From the line containing "Image resolution: width=592" down to the last line of the records below, restate each line word for word and leave out the rest.

═══ MATERIAL TO PROCESS ═══

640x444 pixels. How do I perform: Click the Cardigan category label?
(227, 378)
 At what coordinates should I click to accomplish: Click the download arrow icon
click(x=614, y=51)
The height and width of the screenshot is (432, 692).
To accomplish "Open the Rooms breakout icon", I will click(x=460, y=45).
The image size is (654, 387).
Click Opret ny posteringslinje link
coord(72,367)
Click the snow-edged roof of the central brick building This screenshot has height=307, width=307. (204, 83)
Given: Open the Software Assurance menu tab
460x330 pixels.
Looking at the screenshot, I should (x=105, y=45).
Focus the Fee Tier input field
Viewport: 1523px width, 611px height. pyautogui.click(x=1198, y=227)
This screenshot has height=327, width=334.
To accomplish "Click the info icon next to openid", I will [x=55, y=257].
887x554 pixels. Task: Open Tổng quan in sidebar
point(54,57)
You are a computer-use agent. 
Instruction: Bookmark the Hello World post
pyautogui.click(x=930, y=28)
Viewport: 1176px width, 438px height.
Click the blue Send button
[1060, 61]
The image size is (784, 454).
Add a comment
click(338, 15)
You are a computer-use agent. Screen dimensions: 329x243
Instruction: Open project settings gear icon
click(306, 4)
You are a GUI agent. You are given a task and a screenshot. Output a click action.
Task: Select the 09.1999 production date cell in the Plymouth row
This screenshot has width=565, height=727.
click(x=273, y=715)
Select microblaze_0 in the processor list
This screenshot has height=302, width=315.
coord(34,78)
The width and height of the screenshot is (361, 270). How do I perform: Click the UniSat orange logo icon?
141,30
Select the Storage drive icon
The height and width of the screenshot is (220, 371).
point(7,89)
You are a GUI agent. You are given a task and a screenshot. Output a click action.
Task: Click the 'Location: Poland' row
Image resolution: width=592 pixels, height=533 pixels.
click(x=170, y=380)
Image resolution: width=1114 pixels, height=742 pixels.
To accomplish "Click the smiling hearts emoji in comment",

═══

RESPONSE TO THIS TASK:
Image resolution: width=592 pixels, height=533 pixels.
click(x=170, y=380)
Image resolution: width=1114 pixels, height=742 pixels.
To accomplish "Click the smiling hearts emoji in comment",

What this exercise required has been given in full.